» DOCUMENT SECTION:
* Start *

X marks the spot. And isn't a piano always involved?

Time isn't passing between panels in the traditional way, only between pages: the grid is used instead to focus your attention on the individual elements coming catastrophically into play.

'Jingle In July' and 'The Slippery Lobster' work in much the same way, the latter being a maritime cross-lane collision-fest which only the dolphins and storks survive, so after a few of these the opening scenarios become akin to a puzzle, a quiz or a question: an opening tableau inviting you to wonder what on earth will happen next.

Far more mischievous, however, is their most recent iteration and evolution of this game, 'The Windy Parade', in which there is a hell of a lot more going on. It bundles together several separate stories, many of which converge, and some of whose protagonists seem to contravene quite defiantly what we in the west consider to be the rules of reading comics (left-to-right, then down a row with a type-writer "ting!" before proceeding left-to-right once more) but it is just an illusion predicated upon the strength of long-ingrained predisposition... (pause)... apart from the very final tier in which time does indeed pass between panels, as the pigeons tell the last of their cumulatively funny jokes and, ridiculously, one of the parade's human onlookers, oblivious to everything else, gets a good guffaw out of it.

Shall we take an inventory of that six-page story? Two different love affairs, two wallets in diverse jeopardy, two defenestrations, police pursuit, dinner and drinks, a graphic novel first pitched then being pitched out of the window, and a giant, inflatable rabbit being ravished from behind by a blown-up superhero.

* End *

» DIRECTIONS: Please transcribe everything in the comics review from "Time isn't passing" down to "catastrophically into play.", keeping its wording and punctuation unchanged.

» SOURCE EXCERPT:

* Start *

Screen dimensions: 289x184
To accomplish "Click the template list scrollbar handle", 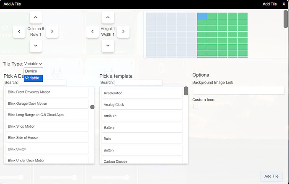I will point(186,91).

* End *

» EXPECTED ANSWER:
Time isn't passing between panels in the traditional way, only between pages: the grid is used instead to focus your attention on the individual elements coming catastrophically into play.